Sales of new single-family homes blew past all expectations in May even as prices and inventory continued to present a challenge.

According to figures released Tuesday by the Census Bureau, new home sales last month were at a seasonally adjusted annual rate of 504,000, representing an 18.6 percent spike above April's downwardly revised rate of 425,000.

It was the highest sales pace since 2008.

Economists surveyed by Econoday had called for a consensus forecast of 441,000 annualized sales in May, while the Mortgage Bankers Association had predicted a sales rate of 374,000 based on application volumes at mortgage subsidiaries of homebuilders nationwide.

May gains were led by the Northeast, where sales were up 54.5 percent month-over-month to an adjusted annual rate of 34,000.

In the more active South and West regions, sales rose 14.2 percent and 34.0 percent, coming to rates of 266,000 and 130,000, respectively.

Meanwhile, sales in the Midwest bumped up only slightly to 74,000—a 1.4 percent increase.

The gain in sales numbers was accompanied by a pickup in prices, which came to median $282,000 in May, up from $269,700 in April. While the average price was down slightly from April to $319,200, it came up more than $5,000 from a year ago.

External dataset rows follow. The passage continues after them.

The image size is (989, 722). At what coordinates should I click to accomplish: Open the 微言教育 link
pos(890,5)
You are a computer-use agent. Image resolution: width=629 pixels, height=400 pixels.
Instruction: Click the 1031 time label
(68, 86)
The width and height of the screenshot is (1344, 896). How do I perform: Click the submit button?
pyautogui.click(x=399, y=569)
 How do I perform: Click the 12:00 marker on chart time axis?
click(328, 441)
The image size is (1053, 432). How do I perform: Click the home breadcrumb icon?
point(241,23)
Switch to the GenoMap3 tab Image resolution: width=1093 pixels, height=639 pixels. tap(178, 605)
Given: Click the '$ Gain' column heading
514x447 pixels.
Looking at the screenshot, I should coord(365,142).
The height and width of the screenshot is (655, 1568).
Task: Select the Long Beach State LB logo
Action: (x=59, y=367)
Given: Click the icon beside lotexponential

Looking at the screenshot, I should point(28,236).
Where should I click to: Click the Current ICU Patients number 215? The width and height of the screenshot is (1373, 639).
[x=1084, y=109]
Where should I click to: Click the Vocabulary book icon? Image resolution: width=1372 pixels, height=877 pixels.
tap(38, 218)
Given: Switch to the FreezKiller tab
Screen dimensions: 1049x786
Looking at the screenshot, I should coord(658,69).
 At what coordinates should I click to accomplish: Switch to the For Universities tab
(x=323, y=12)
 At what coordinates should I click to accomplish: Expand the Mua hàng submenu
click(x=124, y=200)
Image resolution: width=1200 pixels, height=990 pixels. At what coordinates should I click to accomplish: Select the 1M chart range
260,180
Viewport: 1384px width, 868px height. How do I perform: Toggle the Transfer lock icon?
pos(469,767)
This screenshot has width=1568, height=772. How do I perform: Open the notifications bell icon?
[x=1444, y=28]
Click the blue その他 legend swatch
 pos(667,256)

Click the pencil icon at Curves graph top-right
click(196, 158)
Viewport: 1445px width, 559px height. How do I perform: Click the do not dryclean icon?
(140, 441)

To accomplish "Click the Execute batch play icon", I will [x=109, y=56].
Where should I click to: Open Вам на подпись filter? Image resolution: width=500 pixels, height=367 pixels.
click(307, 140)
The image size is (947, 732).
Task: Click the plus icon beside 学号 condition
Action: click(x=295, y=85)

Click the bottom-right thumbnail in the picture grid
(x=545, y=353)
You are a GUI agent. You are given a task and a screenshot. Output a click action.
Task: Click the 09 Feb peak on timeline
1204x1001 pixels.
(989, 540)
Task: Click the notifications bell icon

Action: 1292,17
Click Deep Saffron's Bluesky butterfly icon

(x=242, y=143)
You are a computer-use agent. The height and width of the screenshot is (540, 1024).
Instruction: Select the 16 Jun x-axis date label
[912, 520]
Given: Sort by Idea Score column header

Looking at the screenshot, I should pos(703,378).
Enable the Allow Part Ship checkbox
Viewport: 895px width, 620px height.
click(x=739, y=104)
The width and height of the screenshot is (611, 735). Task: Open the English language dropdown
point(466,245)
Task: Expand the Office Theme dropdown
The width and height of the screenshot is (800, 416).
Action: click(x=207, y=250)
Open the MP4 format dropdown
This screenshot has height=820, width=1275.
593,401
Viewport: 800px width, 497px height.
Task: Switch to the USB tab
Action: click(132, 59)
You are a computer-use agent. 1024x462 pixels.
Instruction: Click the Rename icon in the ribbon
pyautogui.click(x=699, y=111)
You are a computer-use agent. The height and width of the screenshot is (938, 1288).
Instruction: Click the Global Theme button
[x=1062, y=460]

As buyers continue to face challenges finding affordable homes, the surge in sales despite rising prices is promising, say economists Patrick Newport and Stephanie Karol at IHS Global Insight.

"As May's dip in mortgage rates was relatively small, we believe that this pattern indicates that a larger number of buyers entered the marketplace last month, bidding up the price," the two said in an analysis. "This is consistent with yesterday's existing home sales report, and should incentivize further building."

As of the end of the month, the government estimates there were a seasonally adjusted 189,000 new units for sale, flat from April. With the improvement in sales, the months' supply of homes at the current sales pace was down to 4.5, a drop of nearly a full month.

"Thus far in 2014, builders have had more homes left over at the end of the month, despite having sold the same number of homes during the month—or, in the case of this month, far more homes," Newport and Karol said. "This reflects builders' willingness to ease inventories, given a reasonable (and data-supported) expectation that the new inventory will sell in fairly short order—a positive for the housing market going forward."